The reference scenarios must have a launcher in the reference_scenarios. In this case, the script generate_network_delay will allow us to run it as follows (srv_ip is the same argument than ip_dst previously used):

python3 generate_network_delay.py your_project -o --clt_entity your_client --srv_ip 192.168.19.3 --entity_pp your_entity run

or generate the json as follows:

python3 generate_network_delay.py your_project -o --clt_entity your_client --srv_ip 192.168.19.3 --entity_pp your_entity build .

You can also import reference scenarios (or some parts) and add them as subscenarios.
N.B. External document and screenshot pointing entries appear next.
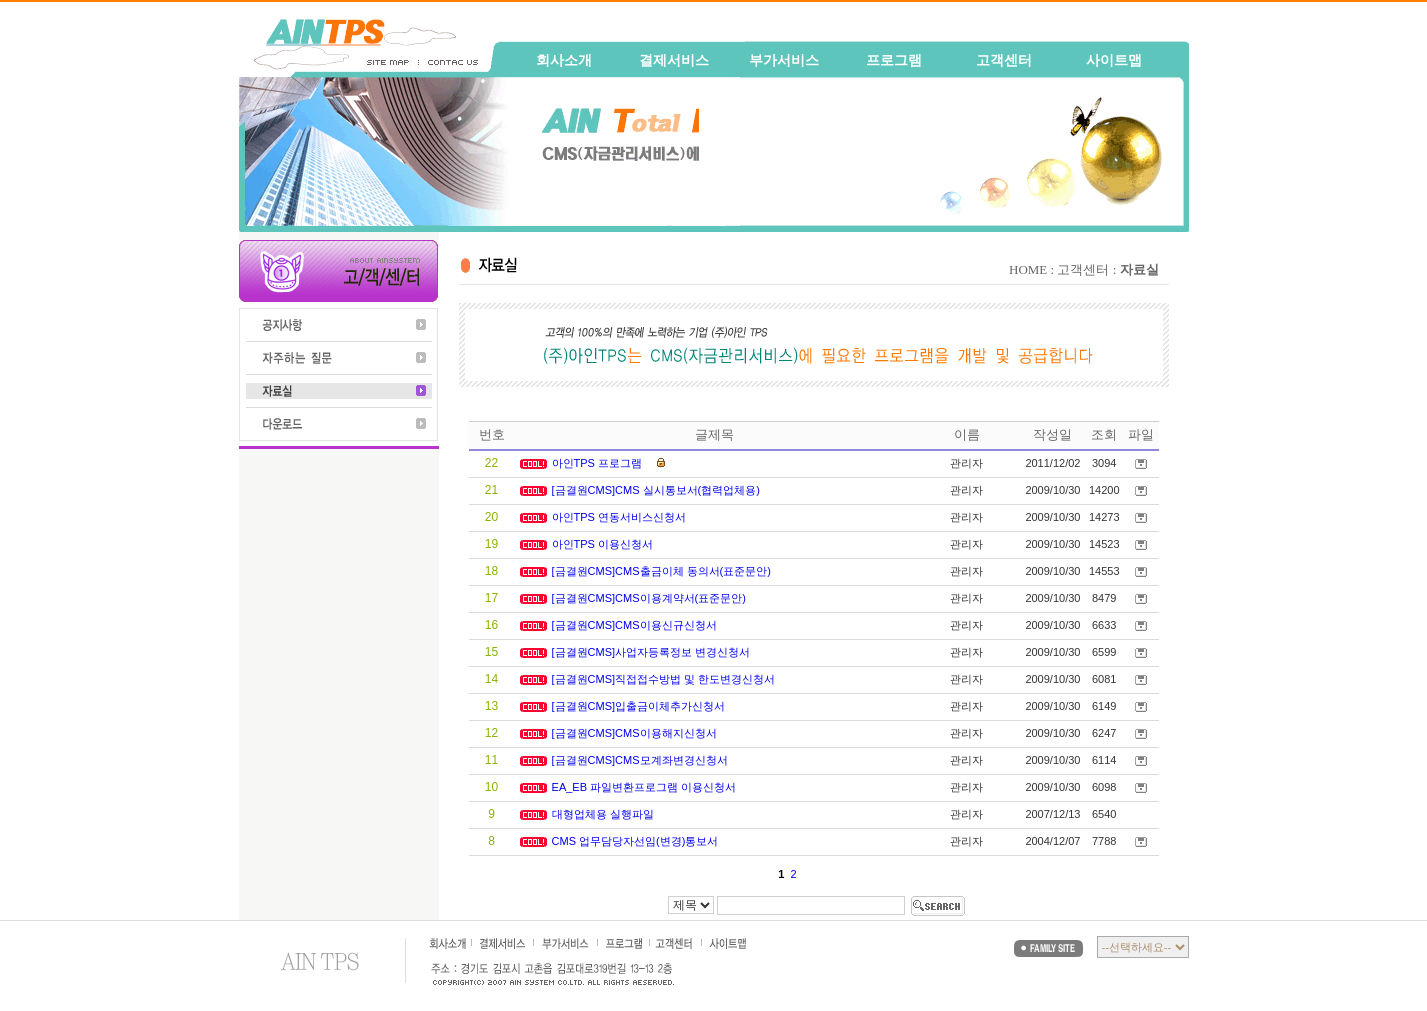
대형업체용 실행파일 (604, 814)
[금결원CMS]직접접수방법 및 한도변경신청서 (665, 679)
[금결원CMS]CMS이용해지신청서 (636, 733)
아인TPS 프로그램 (599, 463)
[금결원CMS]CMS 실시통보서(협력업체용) (657, 490)
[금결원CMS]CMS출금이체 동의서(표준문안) (663, 571)
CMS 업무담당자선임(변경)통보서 (637, 841)
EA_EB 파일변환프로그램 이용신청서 (646, 787)
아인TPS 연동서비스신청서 (621, 517)
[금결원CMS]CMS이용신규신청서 (636, 625)
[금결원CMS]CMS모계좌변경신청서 (641, 760)
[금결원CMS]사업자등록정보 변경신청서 (653, 652)
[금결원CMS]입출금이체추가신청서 (640, 706)
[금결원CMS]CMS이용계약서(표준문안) (650, 598)
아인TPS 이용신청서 (604, 544)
In the same example network_delay which:

• Launches the subscenarios network_delay_simultaneous_core or network_delay_sequential_core (allowing to compare the RTT measurement of fping, hping and owamp jobs).
• Launches two postprocessing helpers (launching postprocessing jobs) to compare the time-series and the CDF of the delay measurements.

As you can see in the import modules of the scenario, we are importing the helpers and the openbach functions StartJobInstance/StartScenarioInstance to launch our reference subscenario and the postprocessing jobs.

from scenario_builder import Scenario
from scenario_builder.helpers.network.owamp import owamp_measure_owd 
from scenario_builder.helpers.network.fping import fping_measure_rtt 
from scenario_builder.helpers.network.hping import hping_measure_rtt 
from scenario_builder.helpers.postprocessing.time_series import time_series_on_same_graph 
from scenario_builder.helpers.postprocessing.histogram import cdf_on_same_graph, pdf_on_same_graph 
from scenario_builder.openbach_functions import StartJobInstance, StartScenarioInstance

Below, you can see how to use subscenarios thanks to the :

• start_scenario_instance function (scenario.add_function('start_scenario_instance')) and
• the configuration of these subscenario functions available in the same script (in our case: network_delay_simultaneous_core and network_delay_sequential_core) with their arguments (start_scenario_core.configure(scenario_core, srv_ip=srv_ip, duration=duration)).

if simultaneous:
   scenario_core = network_delay_simultaneous_core(clt_entity)
else:
   scenario_core = network_delay_sequential_core(clt_entity)
 
start_scenario_core = scenario.add_function(
        'start_scenario_instance')
 
start_scenario_core.configure(
        scenario_core,
        srv_ip=srv_ip,
        duration=duration)